2017 World Superbike Race 2 Grid

2017 World Superbike Race 2 Grid | Confusing Rule Change
2017 WorldSBK Race 2 Grid Lineup

Some unique rule changes are coming to the 2017 World Superbike Championship. This week the SBK Commission, which governs the WorldSBK Championship and all of its support series, has made a significant change to the grid lineup for race 2.

The Superbike race 2 grid starting lineup is now contingent on race 1 results instead of the usual Superpole qualifying results (Superpole still dictates the race-1 starting grid).

The World Superbike race 2 grid will line up as follows:

  • The top-three podium finishers in race 1 will line up on row three, but the winner and third-place finishers positions will be reversed. This means the race-one winner will start from ninth, the second-place finisher from eighth, and the third-place finisher from seventh.
  • The riders who finished fourth, fifth and sixth in race 1 will move to the first row.
  • The riders who finished seventh, eighth and ninth in race 1 will move up to the second row.
  • The remaining positions from 10th-on will be based on the Superpole qaulifying positions.

This sounds confusing because it is confusing, especially for the riders who qualify ninth or better, but finish 10th or worse during race one. To simplify, the riders who didn’t finish race 1 in ninth or better will be positioned on the race 2 grid in the order of their Superpole times.

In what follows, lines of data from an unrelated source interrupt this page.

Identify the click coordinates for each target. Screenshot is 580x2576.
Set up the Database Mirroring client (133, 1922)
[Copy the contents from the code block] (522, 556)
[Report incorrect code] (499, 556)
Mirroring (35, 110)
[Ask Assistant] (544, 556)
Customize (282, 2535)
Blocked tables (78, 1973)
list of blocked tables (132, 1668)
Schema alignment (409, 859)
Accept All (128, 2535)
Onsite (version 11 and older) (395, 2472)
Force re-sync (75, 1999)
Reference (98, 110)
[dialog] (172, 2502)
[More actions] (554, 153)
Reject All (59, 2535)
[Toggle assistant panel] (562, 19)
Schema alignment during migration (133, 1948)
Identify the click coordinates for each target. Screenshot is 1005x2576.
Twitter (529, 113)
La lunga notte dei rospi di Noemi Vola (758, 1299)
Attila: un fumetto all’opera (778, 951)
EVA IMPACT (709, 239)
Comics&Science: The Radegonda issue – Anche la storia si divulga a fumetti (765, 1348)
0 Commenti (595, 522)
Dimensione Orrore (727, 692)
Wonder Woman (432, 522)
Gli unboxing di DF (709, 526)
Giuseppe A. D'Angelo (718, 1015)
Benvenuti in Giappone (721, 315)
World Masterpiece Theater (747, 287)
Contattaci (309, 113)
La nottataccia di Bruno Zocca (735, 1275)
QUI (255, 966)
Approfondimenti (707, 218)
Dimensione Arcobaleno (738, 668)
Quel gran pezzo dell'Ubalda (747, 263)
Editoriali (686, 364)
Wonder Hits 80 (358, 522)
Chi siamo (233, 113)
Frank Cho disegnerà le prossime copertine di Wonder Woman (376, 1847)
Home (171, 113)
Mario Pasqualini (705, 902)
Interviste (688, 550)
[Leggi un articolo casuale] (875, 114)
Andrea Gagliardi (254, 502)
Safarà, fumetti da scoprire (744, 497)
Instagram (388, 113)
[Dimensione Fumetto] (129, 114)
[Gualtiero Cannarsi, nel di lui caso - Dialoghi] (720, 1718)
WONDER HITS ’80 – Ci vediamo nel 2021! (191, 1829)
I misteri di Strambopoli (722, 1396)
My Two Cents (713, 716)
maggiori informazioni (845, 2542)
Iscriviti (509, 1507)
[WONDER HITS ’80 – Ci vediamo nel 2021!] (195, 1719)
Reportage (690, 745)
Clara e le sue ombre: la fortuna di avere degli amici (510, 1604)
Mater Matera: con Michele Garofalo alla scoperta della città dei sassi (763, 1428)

2017 World Superbike Race 2 Grid Rules
Kawasaki’s Jonathan Rea and Tom Sykes battle with Ducati’s Chaz Davies. These three ran away with points during the past two SBK seasons.

WorldSBK reports that these changes will “ensure the ethos of fast and close racing remains the essence of the championship.”

I get it—the SBK Commission is trying to excite spectators and not have a few select riders run away at top with points. The latter was the case for the 2016 and 2015 seasons when Kawasaki Racing Team’s Jonathan Rea and Tom Sykes, along with Aruba.it-Racing Ducati’s Chaz Davies, quickly became the only title contenders.

Rea won both of those titles, but I never once became bored during any of the last two seasons.

Winning races is hard work, and consistently winning races is even harder work. Rea, who joined Kawasaki in 2015 after seven years with Honda (and not one title on the CBR1000RR Fireblade), displayed what dedication and team effort can achieve.

Can the Northern Irishman do it again? I believe so, though now he and his team face a much larger challenge in the second races during 2017 WorldSBK.

I believe in equal opportunity, but not at the benefit of a race-2 grid change based on race-1 finishing results. This opportunity for the slower guys can go either way: 1.) create laziness because the riders/teams will feel they’ll always have a greater chance in race two, or 2.) more dedication because they’ll want to capitalize on the better starting position in race two.

Regardless of what way you see this going—either positive or negative—one thing’s for sure, the new rule change is sure to confuse many, from teams/riders to spectators, especially during the start of the season.

Thankfully the race 2 grid lineup is the only major change in 2017 World Superbike. As for Free Practice (FP) and race schedule, these remain the same as 2016 World Superbike. FP1 and FP2 will decide the Superpole 1 and Superpole 2 positions, and FP3 an open session that’s not used for qualifying times. Race 1 will still occur on Saturday, and race 2 on Sunday.

I’m anticipating the season opener more than ever. The first of 13 rounds in 2017 World Superbike is set for February 24-26 at Phillip Island in Australia.